Als Jan und Mila mit ihren Eltern die Wartburg besichtigen, passiert es: Jan sitzt auf der Gästetoilette – aber dann klemmt der Riegel. Er ist eingeschlossen. Mila, seine Schwester, steht vor der Toilette und weiß nicht, was sie machen soll. Jan bekommt Angst, er rüttelt an der Klotür, aber sie geht nicht auf. Dann fängt er an zu weinen: „Vielleicht muss ich mein ganzes Leben lang auf dem Klo sitzen bleiben. Und kann dich, Mama und Papa, nie mehr sehen. Ich werde verhungern, hier ist ja nur Wasser und Klopapier.“
Diese Szene bildet den Auftakt für das vierte Kapitel von Geheimversteck Wartburg. In ihm wird erzählt, wie sich Martin Luther nach dem schrecklichen Gewitter in Stotternheim 1505 entscheidet, ins Kloster zu gehen und ein Mönch zu werden. Für Luther war beides eine ungeheuerliche und existenzielle Erfahrung: Todesangst vor dem Gewitter zu haben, allein zu sein und sich dann, aus Dankbarkeit gegenüber dem rettenden Gott, einem anderen, neuen Lebensweg zuzuwenden. Doch ist das für Kinder heute nachvollziehbar? In der Klo-Szene erleben die jungen Leser*innen für einen kurzen Moment Schrecken, Angst und Alleinsein. Damit können sie affektiv nachvollziehen, in welcher bedrohlichen Situation sich Luther 500 Jahre früher befand, und was für eine Tragweite sein Beschluss hatte, ins Kloster zu ergehen und Mönch zu werden. Natürlich, für Luther war das eine Lebensentscheidung – im Buch geht dagegen kurz darauf die Tür auf, und Jan ist wieder frei.

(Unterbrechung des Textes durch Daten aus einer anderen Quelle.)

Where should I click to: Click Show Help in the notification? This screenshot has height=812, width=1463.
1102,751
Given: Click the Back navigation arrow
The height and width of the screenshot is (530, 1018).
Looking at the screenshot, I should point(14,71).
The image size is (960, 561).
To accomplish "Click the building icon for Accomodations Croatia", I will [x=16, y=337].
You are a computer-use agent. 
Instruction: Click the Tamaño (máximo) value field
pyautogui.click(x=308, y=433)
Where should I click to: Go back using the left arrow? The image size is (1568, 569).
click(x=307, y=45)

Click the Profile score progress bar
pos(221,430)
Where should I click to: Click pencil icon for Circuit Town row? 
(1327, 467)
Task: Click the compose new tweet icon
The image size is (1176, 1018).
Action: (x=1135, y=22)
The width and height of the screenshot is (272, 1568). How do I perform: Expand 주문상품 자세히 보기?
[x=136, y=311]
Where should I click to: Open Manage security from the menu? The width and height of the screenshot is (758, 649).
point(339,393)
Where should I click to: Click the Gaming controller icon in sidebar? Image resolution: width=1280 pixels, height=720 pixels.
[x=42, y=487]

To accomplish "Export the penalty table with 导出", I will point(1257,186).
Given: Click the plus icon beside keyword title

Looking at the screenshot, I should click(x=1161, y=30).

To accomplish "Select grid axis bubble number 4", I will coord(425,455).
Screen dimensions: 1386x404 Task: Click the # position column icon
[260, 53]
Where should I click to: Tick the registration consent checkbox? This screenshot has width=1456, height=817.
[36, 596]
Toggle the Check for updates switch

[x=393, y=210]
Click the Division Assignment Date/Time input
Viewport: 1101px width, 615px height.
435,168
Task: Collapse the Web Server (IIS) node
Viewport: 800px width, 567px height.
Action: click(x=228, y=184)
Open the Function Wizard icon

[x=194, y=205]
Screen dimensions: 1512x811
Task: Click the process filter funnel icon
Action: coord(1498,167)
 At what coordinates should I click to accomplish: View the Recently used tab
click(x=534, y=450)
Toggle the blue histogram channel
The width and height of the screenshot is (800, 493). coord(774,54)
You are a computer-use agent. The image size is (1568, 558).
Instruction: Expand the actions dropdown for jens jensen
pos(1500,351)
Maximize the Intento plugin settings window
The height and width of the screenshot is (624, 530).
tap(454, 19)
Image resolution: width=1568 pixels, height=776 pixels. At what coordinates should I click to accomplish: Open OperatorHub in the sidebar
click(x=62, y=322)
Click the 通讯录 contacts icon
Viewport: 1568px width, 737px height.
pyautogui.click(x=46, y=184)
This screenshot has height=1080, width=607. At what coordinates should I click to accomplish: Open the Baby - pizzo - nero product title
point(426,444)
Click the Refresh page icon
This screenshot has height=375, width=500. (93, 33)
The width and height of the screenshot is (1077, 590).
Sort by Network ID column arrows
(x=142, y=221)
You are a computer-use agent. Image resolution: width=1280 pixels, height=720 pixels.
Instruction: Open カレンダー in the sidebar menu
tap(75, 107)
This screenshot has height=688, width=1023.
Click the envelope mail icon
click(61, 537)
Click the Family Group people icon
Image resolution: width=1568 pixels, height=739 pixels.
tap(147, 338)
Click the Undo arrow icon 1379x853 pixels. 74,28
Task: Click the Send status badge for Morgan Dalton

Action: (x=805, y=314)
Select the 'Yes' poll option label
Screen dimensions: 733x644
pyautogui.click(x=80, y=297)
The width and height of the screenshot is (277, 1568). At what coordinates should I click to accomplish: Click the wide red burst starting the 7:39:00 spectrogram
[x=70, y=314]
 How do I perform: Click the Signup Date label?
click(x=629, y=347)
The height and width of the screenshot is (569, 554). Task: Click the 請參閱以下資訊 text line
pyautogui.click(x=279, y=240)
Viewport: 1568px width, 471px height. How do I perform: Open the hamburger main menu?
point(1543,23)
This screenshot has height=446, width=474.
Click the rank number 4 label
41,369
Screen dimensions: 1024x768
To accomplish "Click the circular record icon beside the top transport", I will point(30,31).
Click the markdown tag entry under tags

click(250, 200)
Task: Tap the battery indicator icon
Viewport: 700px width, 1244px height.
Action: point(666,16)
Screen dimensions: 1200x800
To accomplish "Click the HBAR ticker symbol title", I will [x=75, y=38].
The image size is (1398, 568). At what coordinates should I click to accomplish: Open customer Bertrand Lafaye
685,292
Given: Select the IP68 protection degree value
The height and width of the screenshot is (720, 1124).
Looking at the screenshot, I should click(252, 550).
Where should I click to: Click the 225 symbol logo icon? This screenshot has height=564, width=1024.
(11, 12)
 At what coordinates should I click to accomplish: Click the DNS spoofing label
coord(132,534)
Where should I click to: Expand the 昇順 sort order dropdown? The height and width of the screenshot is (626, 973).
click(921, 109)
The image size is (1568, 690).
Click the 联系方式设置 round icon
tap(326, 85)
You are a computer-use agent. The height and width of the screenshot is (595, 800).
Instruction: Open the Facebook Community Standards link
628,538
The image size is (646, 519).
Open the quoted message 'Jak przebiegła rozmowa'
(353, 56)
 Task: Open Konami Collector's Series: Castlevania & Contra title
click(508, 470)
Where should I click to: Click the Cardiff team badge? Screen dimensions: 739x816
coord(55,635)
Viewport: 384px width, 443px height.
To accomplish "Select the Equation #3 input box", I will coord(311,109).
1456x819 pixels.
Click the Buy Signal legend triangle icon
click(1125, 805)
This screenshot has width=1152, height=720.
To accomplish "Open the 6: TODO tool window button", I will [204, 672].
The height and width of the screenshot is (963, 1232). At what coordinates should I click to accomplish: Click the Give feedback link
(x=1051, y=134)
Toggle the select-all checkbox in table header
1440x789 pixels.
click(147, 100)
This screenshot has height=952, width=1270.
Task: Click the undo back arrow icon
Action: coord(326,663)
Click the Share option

Bisher sind drei Jan und Mila-Bände im Gabriel Imprint des Stuttgarter Thienemann Verlags erschienen: Geheimversteck Wartburg. Jan und Mila auf den Spuren Martin Luthers (2017), Geheimstadt Vatikan. Jan und Mila treffen den Papst (2018) und Geheimzeichen Jakobsmuschel. Jan und Mila entdecken den Jakobsweg (2021). Sie gehören dem Genre des Kindersachbuches an, wollen also geschichtliche Neugierde wecken, kirchengeschichtliches Wissen altersgemäß und ohne kirchlich-religiösen Kitsch vermitteln. Jeder Band enthält eine eigene Rahmengeschichte mit einzelnen Kapiteln zu Jan und Mila. Diese werden durch eingeschobene Sachtexte ergänzt und schließlich auf einer das Kapitel abschließenden Doppelseite illustrativ vertieft.
Jan und Mila sind Geschwister. Jan ist der kleinere Bruder von Mila, etwas ängstlich, er versteckt sich oft hinter seiner großen Schwester Mila. Mila prescht häufig voran und ist mutig. Jan und Milas Eltern unternehmen gern etwas mit ihren Kindern: einen Ausflug auf die Wartburg in Thüringen, eine Kurzreise nach Rom oder – zum Entsetzen von Jan und Mila – Wanderferien auf dem Jakobsweg in Spanien.
Jan, Mila und ihre Eltern sind weder konfessionell sozialisiert noch religiös. Sie stehen exemplarisch für die zahlreichen bildungsorientierten, aber längst tief säkularisierten Mittelschichtfamilien, die ihre Grundschulkinder einigermaßen behütet durch den turbulenten Alltag zu geleiten versuchen. Religion, Christentum und Kirche gehören zu diesem Alltag nicht dazu; es gibt kein Wissen, um ihre Spuren zu erschließen und in die zweitausendjährige Geschichte des Christentums einzubetten. An diesem Punkt setzen die Jan und Mila-Bände an.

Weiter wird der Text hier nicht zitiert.